Figure 5.

Transfer of IL-10^−/− spleen cells induces more severe GN in Rag1^−/− mice. A: Spleen cells from WT and IL-10^−/− mice were prepared and were injected i.p. into Rag1^−/− mice. Beginning the next day, mice were sensitized with SG for 5 days, and the mice were then injected i.p. with sheep anti-mouse GBM globulin at a dose of 30 mg per mouse. Renal injuries were assessed 20 days later. A: PAS staining of glomeruli in mice reconstituted with either WT or IL-10^−/− spleen cells. B: Quantification of histologic injury showed aggravation of GN in mice reconstituted with either WT or IL-10^−/− spleen cells. gcs, glomerular cross section. ^∗P < 0.05 versus mice transferred with IL-10^−/− spleen cells.

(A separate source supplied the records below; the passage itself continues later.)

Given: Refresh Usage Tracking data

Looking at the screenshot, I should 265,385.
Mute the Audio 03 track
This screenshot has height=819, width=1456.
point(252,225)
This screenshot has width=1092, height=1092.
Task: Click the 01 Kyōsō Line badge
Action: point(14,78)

C: Spleens were enlarged and spleen cells were significantly increased in Rag1^−/− mice reconstituted with IL-10^−/− splenocytes. D: Splenocytes were prepared from Rag1^−/− mice reconstituted with either WT or IL-10^−/− spleen cells with GN induced by aGBM globulin, and the cells were activated with SG for 24 hours. The supernatants were harvested, and IL-17 protein levels were determined by ELISA. Data are given as means ± SD.